Nonetheless, we had limited help from NZ by email to get touring bikes, and this shop does know it’s stuff. Panniers, repair kit, helmet and sizing was all sorted, so off we rolled to our temporary home with these hefty chunks in tow.
Test riding it had to be done in my world, and with the weather mostly
grey but looking fickle (Accuweather 2C, ‘feels like minus seven’ at 9am), I channeled any crazy cycling folks I knew to get out amongst it. Some prompt seat height changes was all I needed, and to get used to moving painfully slower than on Marathon Plus slicks.
The circuit planned took me out to the west of Burgos with 40-50-60km options. It started well, on well formed cycle paths and passing a few limping pilgrims aside the Camino of the N120 road. Before hitting the 40km mark I’d seen several eco farms of wind turbines and the moorlands that I recognised as signature of Castile y León. Then the wet end was not simply wet, and ten kilometres from home, a downhill and flat area ahead of me, I got rained, blown, hailed, snowed, sleeted and frozen on. The fingers ached and I anticipated hot water.

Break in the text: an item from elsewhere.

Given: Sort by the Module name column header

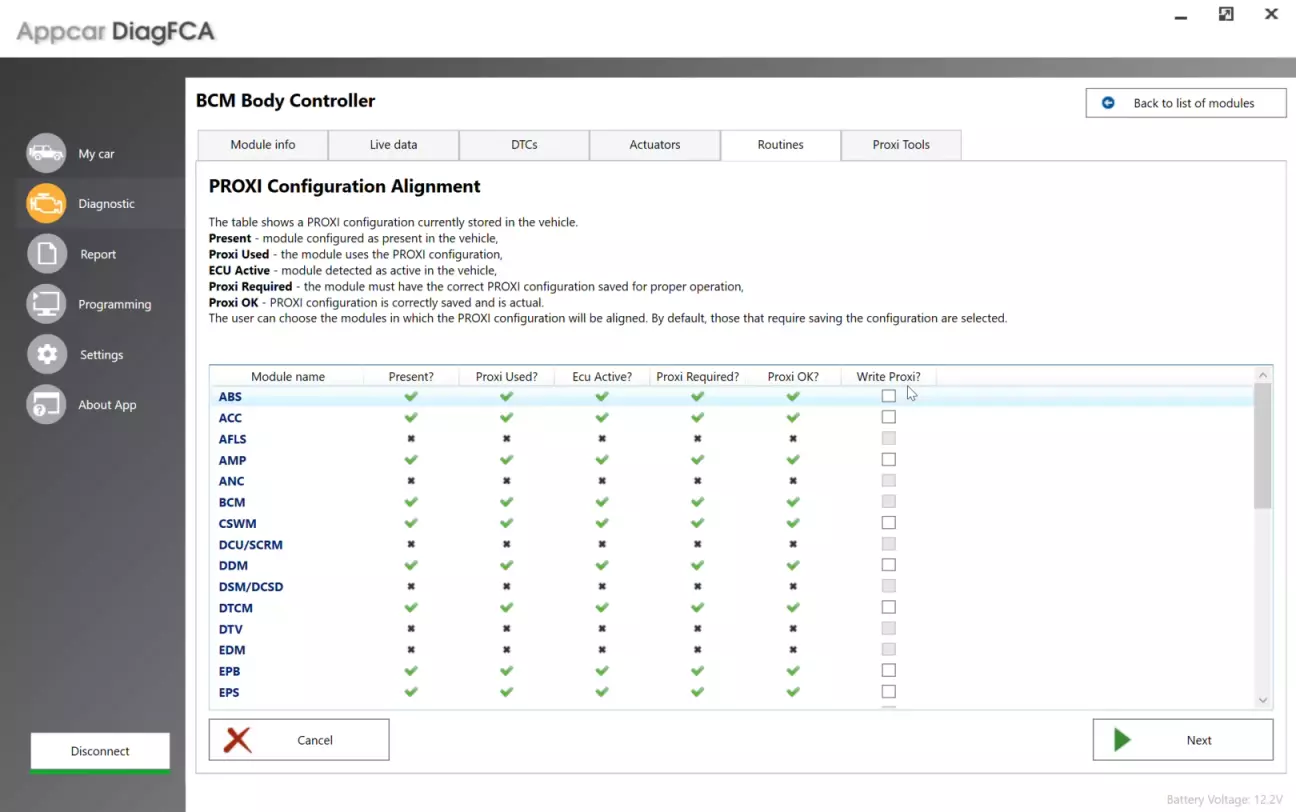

I trucked on, thinking of P2s sage advice of when the going gets tough; ‘what would Shingo Saito our Hokkaido snow cycling friend do?’. Ride in the snow, all rugged up of course! Accompanied by the next piece of advice, ‘according to Billy Connelly there’s only the wrong
clothing, not bad weather’.
Right, so I’m banking on us being stronger together for the next three days of cycling eastwards, just nudging zero temperatures and snow this evening.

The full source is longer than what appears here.